In einer Beziehung braucht man Freiräume. Heißt es immer. Und wenn man zusammenzieht, sollte trotzdem jeder sein eigenes Reich haben. Wie das genau funktioniert – vor allem bei den Münchner Quadratmeterpreisen – erklärt leider niemand. In München ist man doch klar im Vorteil, wenn man überhaupt zu denjenigen gehört, die sich in Beziehungen mit wenig Freiraum zufrieden geben können: Mit 1,2 Quadratmeter zum Beispiel.

1,2 Quadratmeter: Das ist die Hälfte der Fläche eines 1,20-Meter-Bettes. Ali zeigt mir ein Foto von diesem Bett. Es wurde von einem befreundeten Pärchen – ich nehme an – irrtümlicherweise für ein Doppelbett gehalten, käuflich erworben und steht in der gemeinsamen Wohnung. Noch immer in dem Glauben, eine Schlafgelegenheit für zwei zu besitzen, hat das Paar Ali und ihrem Freund die Wohnung als Übernachtungsmöglichkeit überlassen, während es selbst Kleinraum-Urlaub mit Campingwagen macht. Das Bild auf Alis Smartphone zeigt deshalb kein zusammengekuscheltes Pärchen, sondern nur Alis Freund im Tiefschlaf: Er füllt die 2,4 Quadratmeter in Embryonalstellung ganz allein aus. Ali selbst braucht ihr eigenes Reich. Deshalb schläft sie auf dem Sofa.

Wie viel Freiraum man im Reich der Träume braucht, darüber scheiden sich die Geister. Ich habe schon alles gehört: Dass die Matratze unbedingt durchgehend sein muss, damit man nachts nicht durch einen tiefen Graben vom Partner getrennt ist. Aber auch, dass ein Stacheldrahtzaun in der Mitte des Betts praktisch wäre, um sich nachts den schnarchenden, Hitze abstrahlenden und um sich schlagenden Bettgefährten vom Leib zu halten. So eine Grenzlinie könnte auch Alis Schlaf verbessern, wenn ihr Freund bei seinen Übernachtungsbesuchen mal wieder nach und nach immer mehr ihres Betts in Beschlag nimmt.

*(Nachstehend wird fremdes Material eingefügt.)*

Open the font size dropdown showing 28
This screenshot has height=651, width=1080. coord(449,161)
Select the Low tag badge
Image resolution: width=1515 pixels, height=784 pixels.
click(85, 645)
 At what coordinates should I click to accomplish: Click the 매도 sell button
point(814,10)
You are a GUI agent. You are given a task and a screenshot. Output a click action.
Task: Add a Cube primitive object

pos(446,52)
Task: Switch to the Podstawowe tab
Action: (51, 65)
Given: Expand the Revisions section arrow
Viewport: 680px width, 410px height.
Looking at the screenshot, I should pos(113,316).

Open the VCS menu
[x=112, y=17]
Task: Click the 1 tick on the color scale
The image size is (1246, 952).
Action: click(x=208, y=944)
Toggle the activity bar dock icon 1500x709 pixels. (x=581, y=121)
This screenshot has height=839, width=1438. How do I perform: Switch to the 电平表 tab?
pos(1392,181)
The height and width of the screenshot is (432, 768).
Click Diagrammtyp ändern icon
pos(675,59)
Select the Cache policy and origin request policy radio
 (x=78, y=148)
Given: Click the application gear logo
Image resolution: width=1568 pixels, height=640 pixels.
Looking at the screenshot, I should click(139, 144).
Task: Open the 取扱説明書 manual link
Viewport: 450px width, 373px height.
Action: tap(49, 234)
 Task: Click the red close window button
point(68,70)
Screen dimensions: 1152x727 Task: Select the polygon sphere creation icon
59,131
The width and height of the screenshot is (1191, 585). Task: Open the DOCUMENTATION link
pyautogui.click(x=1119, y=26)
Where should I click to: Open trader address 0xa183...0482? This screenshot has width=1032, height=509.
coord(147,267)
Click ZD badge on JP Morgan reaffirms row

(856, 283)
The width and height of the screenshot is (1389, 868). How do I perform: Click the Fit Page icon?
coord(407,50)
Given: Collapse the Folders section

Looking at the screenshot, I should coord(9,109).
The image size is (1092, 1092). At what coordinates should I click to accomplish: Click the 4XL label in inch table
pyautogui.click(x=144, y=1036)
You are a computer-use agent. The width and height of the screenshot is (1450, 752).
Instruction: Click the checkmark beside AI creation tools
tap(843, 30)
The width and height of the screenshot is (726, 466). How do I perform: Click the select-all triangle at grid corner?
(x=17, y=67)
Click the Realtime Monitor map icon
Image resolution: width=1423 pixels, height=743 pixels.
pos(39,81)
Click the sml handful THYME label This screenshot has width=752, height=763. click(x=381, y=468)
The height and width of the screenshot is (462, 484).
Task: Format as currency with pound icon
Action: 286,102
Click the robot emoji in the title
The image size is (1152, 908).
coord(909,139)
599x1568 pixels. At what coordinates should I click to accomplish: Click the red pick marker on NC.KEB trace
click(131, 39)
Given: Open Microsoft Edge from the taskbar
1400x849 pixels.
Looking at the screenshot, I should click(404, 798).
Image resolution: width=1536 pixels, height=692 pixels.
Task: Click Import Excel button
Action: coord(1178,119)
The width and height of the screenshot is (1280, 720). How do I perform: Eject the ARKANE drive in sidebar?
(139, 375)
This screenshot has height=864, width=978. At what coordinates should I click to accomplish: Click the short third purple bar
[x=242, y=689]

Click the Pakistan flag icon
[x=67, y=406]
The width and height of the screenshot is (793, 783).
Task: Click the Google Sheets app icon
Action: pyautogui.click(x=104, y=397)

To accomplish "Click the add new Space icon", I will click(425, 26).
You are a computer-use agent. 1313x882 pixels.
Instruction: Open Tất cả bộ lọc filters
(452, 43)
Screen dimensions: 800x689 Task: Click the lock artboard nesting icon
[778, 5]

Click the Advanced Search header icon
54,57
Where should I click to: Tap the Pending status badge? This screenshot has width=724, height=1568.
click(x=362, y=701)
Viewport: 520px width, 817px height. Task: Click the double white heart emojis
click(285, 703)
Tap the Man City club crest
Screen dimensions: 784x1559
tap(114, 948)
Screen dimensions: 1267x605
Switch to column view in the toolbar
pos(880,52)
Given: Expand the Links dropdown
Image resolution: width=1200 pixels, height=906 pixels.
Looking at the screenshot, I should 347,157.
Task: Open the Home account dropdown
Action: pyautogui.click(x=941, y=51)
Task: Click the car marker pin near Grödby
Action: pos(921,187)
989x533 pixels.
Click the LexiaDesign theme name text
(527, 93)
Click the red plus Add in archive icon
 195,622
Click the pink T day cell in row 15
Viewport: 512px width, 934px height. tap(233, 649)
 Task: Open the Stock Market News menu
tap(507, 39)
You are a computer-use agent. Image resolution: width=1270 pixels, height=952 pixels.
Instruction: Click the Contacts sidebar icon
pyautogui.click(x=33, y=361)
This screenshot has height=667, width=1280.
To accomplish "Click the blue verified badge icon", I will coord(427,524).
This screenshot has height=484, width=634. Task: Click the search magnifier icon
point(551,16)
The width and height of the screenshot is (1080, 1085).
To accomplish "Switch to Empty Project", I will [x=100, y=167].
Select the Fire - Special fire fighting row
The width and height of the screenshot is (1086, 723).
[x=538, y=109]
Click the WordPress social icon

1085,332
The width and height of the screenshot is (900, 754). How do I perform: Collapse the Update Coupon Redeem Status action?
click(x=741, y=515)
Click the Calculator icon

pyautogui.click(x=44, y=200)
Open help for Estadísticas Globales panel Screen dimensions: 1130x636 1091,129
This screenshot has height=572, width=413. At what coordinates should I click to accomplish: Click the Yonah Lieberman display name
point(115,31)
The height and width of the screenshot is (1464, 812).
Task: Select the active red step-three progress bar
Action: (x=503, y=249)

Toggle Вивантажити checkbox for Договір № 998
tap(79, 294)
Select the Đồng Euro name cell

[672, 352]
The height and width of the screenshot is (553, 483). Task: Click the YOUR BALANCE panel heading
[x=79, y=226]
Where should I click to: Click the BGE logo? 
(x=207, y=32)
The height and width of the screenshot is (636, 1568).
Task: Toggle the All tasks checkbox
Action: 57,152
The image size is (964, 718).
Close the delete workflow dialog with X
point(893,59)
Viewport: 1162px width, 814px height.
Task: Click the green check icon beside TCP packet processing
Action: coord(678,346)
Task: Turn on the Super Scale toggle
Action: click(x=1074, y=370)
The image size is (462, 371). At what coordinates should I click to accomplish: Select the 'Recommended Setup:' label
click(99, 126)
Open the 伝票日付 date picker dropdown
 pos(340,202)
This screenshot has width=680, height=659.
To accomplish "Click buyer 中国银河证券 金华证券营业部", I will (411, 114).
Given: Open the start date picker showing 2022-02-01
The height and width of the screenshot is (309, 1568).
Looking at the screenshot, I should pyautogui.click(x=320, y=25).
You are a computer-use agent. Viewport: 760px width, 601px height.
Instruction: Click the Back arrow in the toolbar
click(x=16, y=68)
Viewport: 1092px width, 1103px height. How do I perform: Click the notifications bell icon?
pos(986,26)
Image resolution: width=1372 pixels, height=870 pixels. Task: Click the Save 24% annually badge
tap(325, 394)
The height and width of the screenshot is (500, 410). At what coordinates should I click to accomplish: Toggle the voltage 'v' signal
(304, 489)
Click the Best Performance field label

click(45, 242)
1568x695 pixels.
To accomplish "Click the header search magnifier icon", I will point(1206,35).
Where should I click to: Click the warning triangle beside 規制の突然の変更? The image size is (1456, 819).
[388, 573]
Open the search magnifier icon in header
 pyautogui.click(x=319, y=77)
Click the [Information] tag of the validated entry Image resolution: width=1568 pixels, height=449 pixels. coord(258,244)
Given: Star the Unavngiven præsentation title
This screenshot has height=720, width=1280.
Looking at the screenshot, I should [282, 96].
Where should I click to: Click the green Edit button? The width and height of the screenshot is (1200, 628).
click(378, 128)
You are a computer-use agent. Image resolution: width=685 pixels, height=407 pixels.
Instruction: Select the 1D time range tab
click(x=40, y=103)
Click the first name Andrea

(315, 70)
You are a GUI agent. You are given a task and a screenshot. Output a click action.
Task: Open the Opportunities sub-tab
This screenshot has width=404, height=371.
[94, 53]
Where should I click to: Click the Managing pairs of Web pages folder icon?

Solange es jedoch noch keine Betten mit effektiven Reviermarkierungen gibt, bleibt Ali nichts anderes, als sich ein neues Territorium zu erobern: Zum Beispiel, indem sie nachts einfach aufsteht, einmal ums Bett herumgeht und das freie Stückchen Matratze auf der anderen Seite annektiert.